**Brief:**
Every single entry that follows must be copied exactly.

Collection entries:

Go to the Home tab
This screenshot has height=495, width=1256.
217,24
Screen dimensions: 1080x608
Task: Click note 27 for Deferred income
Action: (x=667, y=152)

**Task solution:**
Go to the Home tab
This screenshot has height=495, width=1256.
217,24
Screen dimensions: 1080x608
Task: Click note 27 for Deferred income
Action: (x=667, y=152)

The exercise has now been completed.